=== Action item ===
Please give every record below again exactly, and keep the pictures out.

=== Records shown ===
****
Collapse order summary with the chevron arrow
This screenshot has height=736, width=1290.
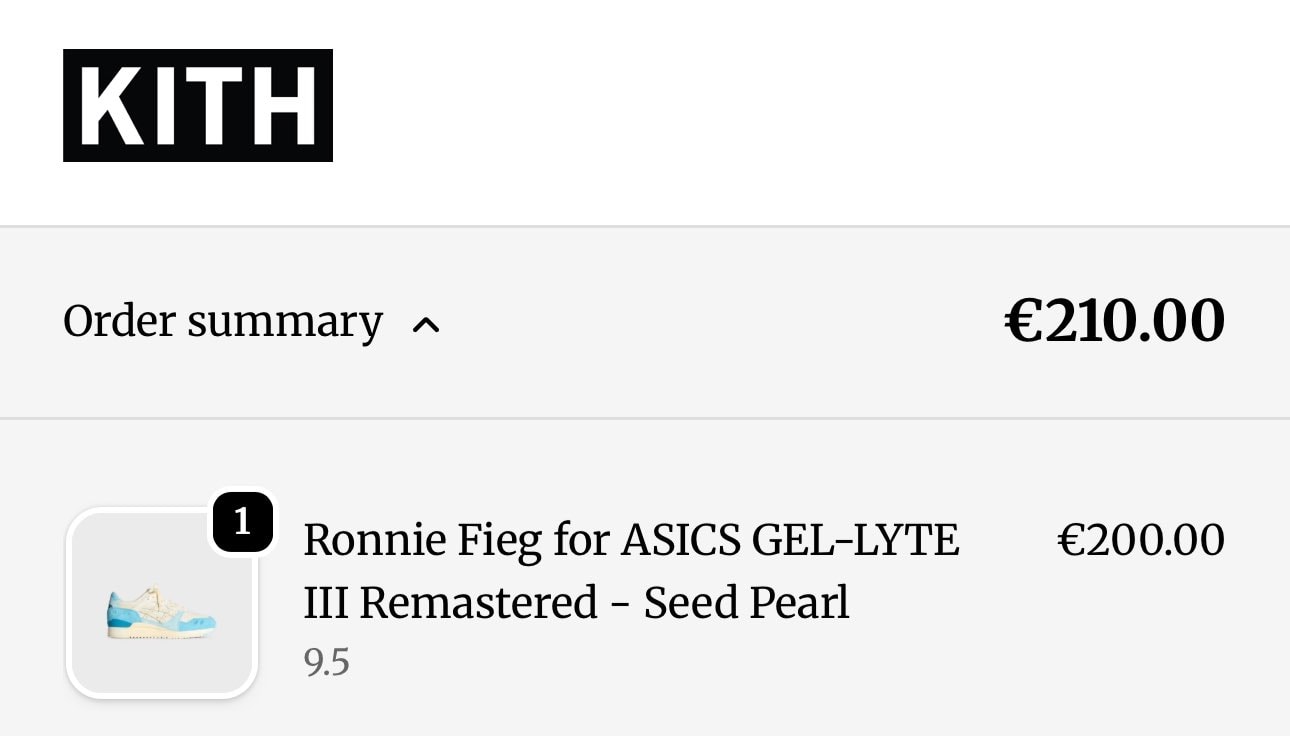[426, 324]
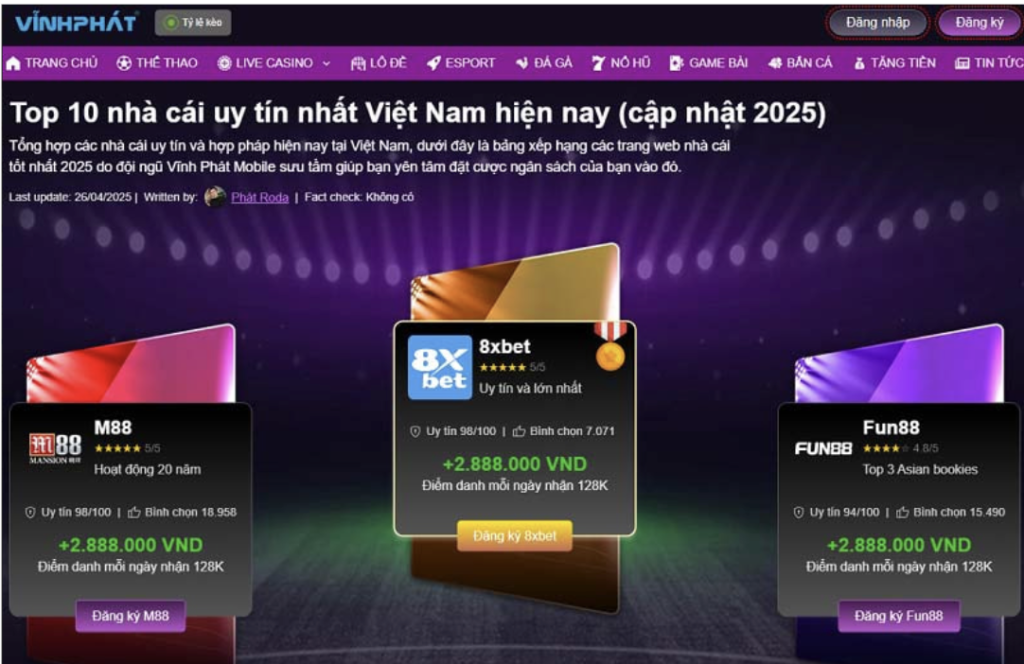
Task: Click the Đăng ký 8xbet button
Action: 515,536
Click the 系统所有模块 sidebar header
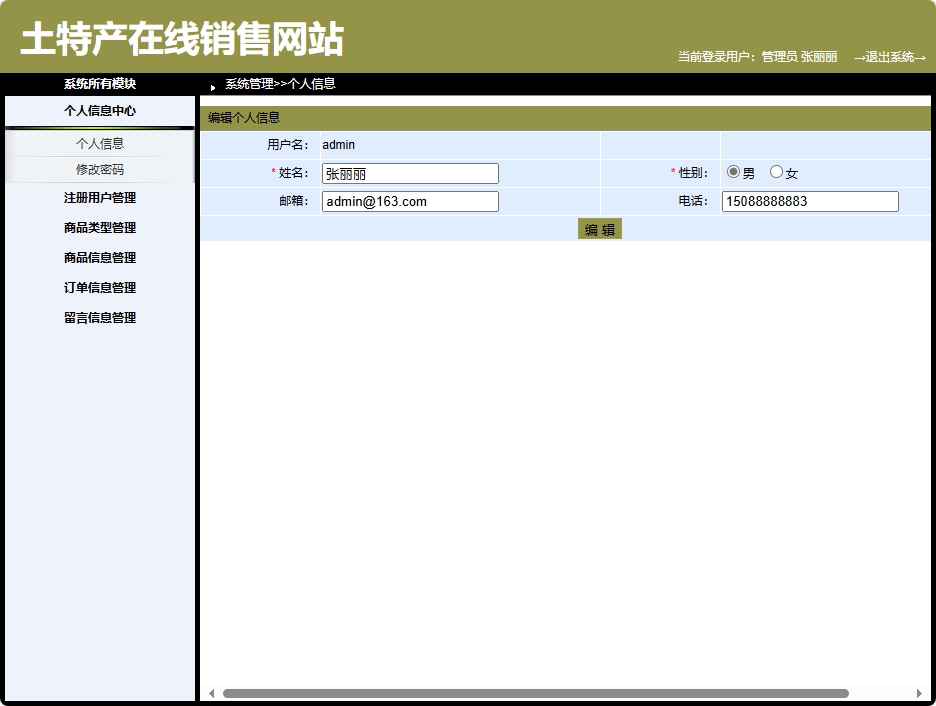The height and width of the screenshot is (706, 936). pyautogui.click(x=99, y=84)
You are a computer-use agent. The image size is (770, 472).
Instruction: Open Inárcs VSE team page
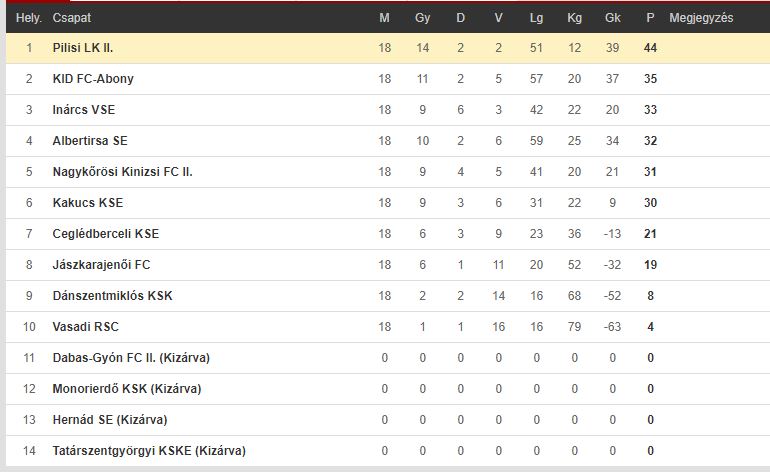coord(83,110)
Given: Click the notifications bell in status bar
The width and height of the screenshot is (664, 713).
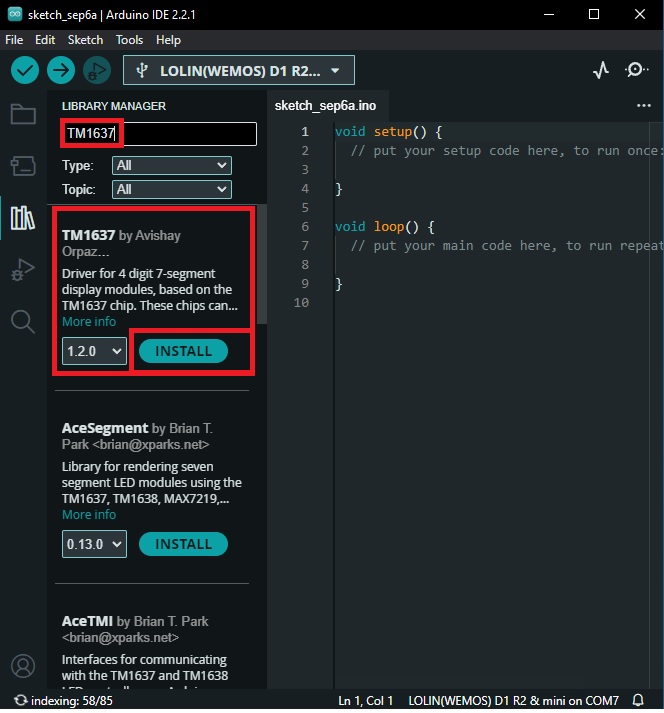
****
=== Output of the exercise ===
Collapse order summary with the chevron arrow
This screenshot has height=736, width=1290.
[426, 324]
Task: Click the Đăng ký 8xbet button
Action: 515,536
Click the 系统所有模块 sidebar header
The height and width of the screenshot is (706, 936). pyautogui.click(x=99, y=84)
You are a computer-use agent. The image size is (770, 472).
Instruction: Open Inárcs VSE team page
coord(83,110)
Given: Click the notifications bell in status bar
The width and height of the screenshot is (664, 713).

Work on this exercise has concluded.